To begin with, I wondered whether the well-nigh uniformly negative criticism – from the first of the two casts – of Constantinos Carydis’s conducting had been unfair. The Overture was far too fast, in both sections; indeed, there was no discernible change of tempo between them. But thereafter for a while there was greater variation than I had been led to expect. If hardly Colin Davis or Daniel Barenboim, let alone Busch, Giulini, or Furtwängler, I had heard considerably worse. There was even some sensitively shaped handling of orchestral recitative, something not to be taken entirely for granted in an age with a dearth of Mozart conductors.

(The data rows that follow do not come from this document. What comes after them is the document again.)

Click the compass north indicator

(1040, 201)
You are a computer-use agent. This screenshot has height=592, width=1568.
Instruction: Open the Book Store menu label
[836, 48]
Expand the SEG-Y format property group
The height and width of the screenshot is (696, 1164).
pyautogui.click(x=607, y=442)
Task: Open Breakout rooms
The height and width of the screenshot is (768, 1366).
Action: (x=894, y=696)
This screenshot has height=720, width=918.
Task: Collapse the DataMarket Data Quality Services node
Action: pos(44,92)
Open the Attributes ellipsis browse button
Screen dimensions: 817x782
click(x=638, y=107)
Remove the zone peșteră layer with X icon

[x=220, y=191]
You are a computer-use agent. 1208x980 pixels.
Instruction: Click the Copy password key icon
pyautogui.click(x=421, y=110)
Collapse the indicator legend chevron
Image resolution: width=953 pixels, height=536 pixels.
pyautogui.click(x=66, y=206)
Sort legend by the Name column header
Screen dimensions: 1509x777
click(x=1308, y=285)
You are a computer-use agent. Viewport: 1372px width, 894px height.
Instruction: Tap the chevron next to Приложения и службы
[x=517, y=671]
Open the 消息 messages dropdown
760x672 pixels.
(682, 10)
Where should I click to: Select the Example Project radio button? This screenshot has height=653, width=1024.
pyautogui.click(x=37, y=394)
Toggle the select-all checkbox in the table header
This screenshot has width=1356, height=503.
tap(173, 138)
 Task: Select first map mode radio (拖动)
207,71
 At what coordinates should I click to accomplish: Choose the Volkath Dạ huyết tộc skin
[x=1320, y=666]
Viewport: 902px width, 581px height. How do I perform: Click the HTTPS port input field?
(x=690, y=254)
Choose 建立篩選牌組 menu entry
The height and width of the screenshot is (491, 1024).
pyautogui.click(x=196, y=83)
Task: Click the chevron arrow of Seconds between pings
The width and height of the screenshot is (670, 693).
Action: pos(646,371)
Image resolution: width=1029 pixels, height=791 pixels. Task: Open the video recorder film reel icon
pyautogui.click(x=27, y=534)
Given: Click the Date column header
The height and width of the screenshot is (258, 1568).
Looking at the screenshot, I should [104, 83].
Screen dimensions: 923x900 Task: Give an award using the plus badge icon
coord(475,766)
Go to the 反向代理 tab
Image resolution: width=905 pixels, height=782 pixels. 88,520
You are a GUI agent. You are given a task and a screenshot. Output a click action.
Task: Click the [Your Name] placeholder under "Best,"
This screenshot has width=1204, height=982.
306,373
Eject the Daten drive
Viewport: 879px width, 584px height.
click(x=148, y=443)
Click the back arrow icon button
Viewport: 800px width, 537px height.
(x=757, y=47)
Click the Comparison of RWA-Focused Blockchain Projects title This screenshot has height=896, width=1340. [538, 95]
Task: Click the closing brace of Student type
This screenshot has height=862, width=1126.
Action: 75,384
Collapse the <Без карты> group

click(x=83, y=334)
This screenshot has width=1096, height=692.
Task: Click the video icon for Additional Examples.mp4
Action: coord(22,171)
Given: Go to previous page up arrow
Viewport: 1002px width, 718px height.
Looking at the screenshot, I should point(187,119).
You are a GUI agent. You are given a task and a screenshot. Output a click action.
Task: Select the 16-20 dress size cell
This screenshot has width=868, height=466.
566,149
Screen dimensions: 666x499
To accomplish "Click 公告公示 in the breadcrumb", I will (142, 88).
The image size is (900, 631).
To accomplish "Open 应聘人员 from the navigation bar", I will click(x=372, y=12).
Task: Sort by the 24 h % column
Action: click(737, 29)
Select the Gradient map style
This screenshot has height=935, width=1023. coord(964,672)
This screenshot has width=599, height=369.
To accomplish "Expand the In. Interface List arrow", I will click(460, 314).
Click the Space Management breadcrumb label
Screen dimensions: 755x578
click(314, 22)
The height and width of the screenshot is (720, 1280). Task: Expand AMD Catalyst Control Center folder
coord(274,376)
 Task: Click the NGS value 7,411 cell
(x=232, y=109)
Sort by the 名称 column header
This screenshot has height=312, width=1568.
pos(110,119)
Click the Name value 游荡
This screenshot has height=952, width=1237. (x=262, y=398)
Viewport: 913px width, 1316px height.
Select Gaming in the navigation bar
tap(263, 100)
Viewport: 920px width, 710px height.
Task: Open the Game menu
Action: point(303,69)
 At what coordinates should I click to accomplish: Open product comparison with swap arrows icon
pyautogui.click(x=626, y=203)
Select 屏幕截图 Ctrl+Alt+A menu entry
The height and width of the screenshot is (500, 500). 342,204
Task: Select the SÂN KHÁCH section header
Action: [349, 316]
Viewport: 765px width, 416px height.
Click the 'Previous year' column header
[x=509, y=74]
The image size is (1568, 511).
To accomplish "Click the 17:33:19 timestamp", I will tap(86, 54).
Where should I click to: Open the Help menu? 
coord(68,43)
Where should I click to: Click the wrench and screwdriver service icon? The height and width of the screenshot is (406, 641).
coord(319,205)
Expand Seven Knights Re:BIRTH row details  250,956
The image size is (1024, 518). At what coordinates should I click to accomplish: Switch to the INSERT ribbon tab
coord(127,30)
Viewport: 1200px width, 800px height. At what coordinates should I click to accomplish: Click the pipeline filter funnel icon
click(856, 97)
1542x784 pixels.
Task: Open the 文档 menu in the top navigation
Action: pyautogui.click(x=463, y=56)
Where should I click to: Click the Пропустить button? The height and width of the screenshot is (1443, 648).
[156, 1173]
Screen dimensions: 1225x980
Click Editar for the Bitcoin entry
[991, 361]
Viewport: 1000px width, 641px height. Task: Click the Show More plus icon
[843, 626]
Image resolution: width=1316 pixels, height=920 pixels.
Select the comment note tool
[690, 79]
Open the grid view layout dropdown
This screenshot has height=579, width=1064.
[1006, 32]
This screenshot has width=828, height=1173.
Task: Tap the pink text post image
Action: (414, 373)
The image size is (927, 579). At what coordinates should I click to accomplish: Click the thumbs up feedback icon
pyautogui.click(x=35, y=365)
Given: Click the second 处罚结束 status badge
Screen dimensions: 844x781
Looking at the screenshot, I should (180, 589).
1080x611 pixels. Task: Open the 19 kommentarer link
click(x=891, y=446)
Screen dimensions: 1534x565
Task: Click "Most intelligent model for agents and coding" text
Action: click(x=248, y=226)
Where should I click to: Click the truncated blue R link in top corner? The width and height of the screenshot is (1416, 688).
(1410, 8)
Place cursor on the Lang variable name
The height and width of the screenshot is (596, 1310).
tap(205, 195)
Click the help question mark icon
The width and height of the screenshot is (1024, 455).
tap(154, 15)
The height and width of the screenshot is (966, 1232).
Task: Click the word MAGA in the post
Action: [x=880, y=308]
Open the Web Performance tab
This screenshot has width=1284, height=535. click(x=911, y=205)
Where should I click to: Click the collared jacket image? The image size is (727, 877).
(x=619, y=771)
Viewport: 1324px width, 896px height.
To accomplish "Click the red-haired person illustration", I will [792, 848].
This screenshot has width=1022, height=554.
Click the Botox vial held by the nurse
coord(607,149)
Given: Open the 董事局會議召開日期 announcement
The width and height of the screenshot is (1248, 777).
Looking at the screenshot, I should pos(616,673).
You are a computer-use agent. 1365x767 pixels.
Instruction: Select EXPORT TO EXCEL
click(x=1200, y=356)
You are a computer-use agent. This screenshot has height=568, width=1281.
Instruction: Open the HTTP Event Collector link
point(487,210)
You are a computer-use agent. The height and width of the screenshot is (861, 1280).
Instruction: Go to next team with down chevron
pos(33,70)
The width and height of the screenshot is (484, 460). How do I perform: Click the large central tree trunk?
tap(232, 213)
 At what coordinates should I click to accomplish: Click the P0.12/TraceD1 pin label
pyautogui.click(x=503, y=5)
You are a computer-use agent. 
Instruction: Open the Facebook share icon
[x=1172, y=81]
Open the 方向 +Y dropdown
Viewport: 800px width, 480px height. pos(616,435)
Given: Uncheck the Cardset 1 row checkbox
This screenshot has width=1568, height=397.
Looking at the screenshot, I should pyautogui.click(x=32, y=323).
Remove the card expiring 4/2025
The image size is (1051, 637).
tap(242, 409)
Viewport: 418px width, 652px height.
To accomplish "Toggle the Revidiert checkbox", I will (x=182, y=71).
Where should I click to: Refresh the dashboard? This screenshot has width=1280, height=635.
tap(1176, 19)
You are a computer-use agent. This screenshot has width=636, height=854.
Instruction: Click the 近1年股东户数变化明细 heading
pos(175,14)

But early relative promise dissipated, the end of the first act finale falling flatter than I have ever heard. It was not a matter of the climax running away with itself, as one might expect; there simply was no climax. The music stopped, and that was the end of that. What one might politely call eccentrically fast tempi became, if not quite the norm, than depressingly frequent in the second act, yet the effect was not hyperactive but inert. The appearance of the Stone Guest was somehow – and not just on account of the production – utterly inconsequential, Mozart’s chords skated over as if they were nothing, or worse than nothing: something out of Philip Glass, perhaps. The epilogue was as ruinously hard-driven as any Mozart performance I have encountered. Carydis’s singers and even some in the audience deserved far, far better.